Comment 9 Richard Biener 2016-08-03 11:32:33 UTC
GCC 4.9 branch is being closed
Comment 10 Jakub Jelinek 2017-10-10 13:26:59 UTC
GCC 5 branch is being closed
Comment 11 Aldy Hernandez 2018-02-04 12:31:08 UTC
I have chatted with Sandra (the original reporter) who has confirmed that the size for the original testcase on current mainline is 2296 bytes on MIPS16.  This is better than the reported regression, but still not as good as 4.7.

The reporter is OK with closing the PR since they no longer care about MIPS16. 
 However, as far as I understand, this may affect other architectures.
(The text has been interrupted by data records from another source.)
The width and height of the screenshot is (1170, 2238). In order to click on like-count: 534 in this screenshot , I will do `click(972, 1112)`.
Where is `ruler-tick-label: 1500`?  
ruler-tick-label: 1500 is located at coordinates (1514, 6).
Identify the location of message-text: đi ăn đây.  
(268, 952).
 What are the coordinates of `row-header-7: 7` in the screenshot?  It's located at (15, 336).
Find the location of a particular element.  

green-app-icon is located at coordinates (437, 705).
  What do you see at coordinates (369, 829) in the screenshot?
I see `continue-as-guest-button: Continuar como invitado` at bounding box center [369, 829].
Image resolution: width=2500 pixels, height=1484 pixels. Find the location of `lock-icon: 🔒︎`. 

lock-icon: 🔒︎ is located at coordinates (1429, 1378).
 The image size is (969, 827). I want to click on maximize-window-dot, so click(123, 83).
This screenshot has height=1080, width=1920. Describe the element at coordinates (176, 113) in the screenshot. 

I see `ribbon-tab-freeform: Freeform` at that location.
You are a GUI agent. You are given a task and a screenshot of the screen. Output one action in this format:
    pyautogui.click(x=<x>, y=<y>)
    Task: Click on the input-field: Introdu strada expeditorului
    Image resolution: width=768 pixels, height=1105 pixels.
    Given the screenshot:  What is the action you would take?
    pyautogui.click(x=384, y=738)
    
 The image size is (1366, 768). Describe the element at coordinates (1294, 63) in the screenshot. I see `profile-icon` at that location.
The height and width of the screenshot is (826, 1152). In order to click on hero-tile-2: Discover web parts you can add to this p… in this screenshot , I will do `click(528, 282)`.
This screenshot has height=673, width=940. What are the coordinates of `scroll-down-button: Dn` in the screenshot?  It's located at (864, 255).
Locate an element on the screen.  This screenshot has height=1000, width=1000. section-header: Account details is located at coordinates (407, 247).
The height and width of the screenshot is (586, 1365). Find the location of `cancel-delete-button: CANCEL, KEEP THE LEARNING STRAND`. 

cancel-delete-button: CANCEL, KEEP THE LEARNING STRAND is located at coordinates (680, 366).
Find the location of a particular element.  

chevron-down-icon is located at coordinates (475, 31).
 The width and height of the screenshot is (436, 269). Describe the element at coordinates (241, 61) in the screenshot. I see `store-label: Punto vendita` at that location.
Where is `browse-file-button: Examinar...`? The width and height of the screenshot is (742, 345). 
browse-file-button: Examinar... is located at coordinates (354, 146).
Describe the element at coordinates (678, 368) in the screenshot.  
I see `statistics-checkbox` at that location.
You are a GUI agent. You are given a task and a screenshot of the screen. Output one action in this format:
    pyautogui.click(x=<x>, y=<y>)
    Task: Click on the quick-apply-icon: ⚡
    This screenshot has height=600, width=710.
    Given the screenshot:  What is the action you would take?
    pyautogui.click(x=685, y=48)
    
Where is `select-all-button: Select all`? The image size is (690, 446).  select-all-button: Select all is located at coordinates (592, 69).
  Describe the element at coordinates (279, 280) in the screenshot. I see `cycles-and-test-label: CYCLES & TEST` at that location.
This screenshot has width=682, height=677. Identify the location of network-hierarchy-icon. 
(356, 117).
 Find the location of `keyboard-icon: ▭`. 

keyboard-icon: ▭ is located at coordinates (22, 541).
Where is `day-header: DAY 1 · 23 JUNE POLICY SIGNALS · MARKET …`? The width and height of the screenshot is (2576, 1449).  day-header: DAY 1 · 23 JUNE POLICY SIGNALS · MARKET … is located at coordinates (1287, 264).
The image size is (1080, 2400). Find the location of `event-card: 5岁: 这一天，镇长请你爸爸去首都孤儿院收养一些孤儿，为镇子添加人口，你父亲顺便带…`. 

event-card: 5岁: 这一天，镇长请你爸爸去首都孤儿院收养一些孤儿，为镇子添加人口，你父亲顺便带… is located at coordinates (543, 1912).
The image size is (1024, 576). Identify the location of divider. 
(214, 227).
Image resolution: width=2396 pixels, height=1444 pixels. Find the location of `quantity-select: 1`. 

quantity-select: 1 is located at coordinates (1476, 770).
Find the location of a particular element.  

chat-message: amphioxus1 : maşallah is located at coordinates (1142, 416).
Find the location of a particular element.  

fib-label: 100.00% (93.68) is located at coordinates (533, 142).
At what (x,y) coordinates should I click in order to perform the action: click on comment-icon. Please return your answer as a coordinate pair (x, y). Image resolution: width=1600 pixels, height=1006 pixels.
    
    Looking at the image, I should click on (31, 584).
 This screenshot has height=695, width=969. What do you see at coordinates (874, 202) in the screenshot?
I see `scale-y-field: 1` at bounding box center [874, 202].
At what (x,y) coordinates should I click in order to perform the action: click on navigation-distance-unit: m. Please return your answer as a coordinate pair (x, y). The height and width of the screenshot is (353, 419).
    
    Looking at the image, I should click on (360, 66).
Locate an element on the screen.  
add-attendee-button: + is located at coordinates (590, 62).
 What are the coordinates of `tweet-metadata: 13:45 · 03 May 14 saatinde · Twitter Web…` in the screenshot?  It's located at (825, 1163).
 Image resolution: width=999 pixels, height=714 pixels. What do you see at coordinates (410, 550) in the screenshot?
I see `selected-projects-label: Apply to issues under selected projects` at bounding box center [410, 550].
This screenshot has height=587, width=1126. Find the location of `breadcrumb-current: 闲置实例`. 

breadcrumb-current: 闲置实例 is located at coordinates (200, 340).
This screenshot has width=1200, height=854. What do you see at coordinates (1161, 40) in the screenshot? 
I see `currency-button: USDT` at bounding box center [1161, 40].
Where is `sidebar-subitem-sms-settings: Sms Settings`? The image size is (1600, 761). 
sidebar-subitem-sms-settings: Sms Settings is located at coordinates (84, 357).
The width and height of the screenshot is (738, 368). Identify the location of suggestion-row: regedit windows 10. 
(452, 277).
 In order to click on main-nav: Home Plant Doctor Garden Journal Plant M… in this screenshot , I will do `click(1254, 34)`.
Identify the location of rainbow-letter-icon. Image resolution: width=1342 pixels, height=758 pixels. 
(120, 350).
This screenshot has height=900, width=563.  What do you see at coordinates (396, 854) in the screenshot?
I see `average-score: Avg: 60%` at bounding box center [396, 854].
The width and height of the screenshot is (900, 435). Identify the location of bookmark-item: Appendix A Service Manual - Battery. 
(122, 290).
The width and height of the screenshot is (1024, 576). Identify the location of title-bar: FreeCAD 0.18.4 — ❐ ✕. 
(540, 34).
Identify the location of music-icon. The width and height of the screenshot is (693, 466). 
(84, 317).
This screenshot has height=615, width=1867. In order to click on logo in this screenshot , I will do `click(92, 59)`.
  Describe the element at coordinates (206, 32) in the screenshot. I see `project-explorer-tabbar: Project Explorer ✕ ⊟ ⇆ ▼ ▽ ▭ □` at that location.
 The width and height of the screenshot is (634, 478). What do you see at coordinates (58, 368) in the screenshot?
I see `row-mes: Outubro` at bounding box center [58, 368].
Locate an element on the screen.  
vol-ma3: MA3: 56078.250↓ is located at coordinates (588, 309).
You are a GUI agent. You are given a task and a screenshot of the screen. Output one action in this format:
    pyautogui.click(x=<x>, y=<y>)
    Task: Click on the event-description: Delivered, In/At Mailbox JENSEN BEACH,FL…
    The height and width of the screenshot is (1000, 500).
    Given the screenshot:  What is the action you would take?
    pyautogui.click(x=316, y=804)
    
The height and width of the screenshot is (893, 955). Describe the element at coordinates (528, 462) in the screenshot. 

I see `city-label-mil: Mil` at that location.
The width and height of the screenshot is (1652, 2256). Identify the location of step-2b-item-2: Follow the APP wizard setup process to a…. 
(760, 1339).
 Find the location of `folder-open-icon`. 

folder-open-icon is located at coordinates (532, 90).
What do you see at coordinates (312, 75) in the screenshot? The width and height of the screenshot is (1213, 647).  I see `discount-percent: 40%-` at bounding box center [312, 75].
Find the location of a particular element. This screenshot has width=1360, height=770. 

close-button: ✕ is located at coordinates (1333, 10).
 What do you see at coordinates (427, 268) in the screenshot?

Is this at all on our radar to fix, or can we either (a) close as WONTFIX (b) move the target milestone to GCC 9?

Thanks.
Comment 12 Jeffrey A. Law 2018-02-04 15:50:31 UTC
One more tidbit here.  I noted that we got "reasonably" close to having enough state in the combiner to attack this in c#7.  The problem is there's a REG object that we really need to be a CONST_INT.

It turns out that we're failing to substitute the value from a REG_EQUAL note as combine builds up that hunk of RTL.  So if we were to substitute in the REG_EQUAL, then we'd have a fighting chance to address this in the combiner.
Comment 13 Aldy Hernandez 2018-02-04 16:08:22 UTC
Do we care though?  Does this bug pose a big enough problem on non
MIPS16 that we would like addressed?  Just curious....

On Sun, Feb 4, 2018 at 10:50 AM, law at redhat dot com
<gcc-bugzilla@gcc.gnu.org> wrote:
> https://gcc.gnu.org/bugzilla/show_bug.cgi?id=59393
>
> --- Comment #12 from Jeffrey A. Law <law at redhat dot com> ---
> One more tidbit here.  I noted that we got "reasonably" close to having enough
> state in the combiner to attack this in c#7.  The problem is there's a REG
> object that we really need to be a CONST_INT.
>
> It turns out that we're failing to substitute the value from a REG_EQUAL note
> as combine builds up that hunk of RTL.  So if we were to substitute in the
> REG_EQUAL, then we'd have a fighting chance to address this in the combiner.
>
> --
> You are receiving this mail because:
> You are on the CC list for the bug.
Comment 14 Jeffrey A. Law 2018-02-04 19:21:19 UTC
I suspect we could likely show a similar codesize and performance regression on other targets.  ppc & arm come to mind.  aarch64 as well, but it wouldn't be a regression there since it didn't exist when this was first reported.

mips16?  Na, I don't care too much about that :-)
Comment 15 Aldy Hernandez 2018-02-04 19:28:07 UTC
If we care about this on non MIPS16 targets, we can open a new PR and reference this one, perhaps with a less target specific title :).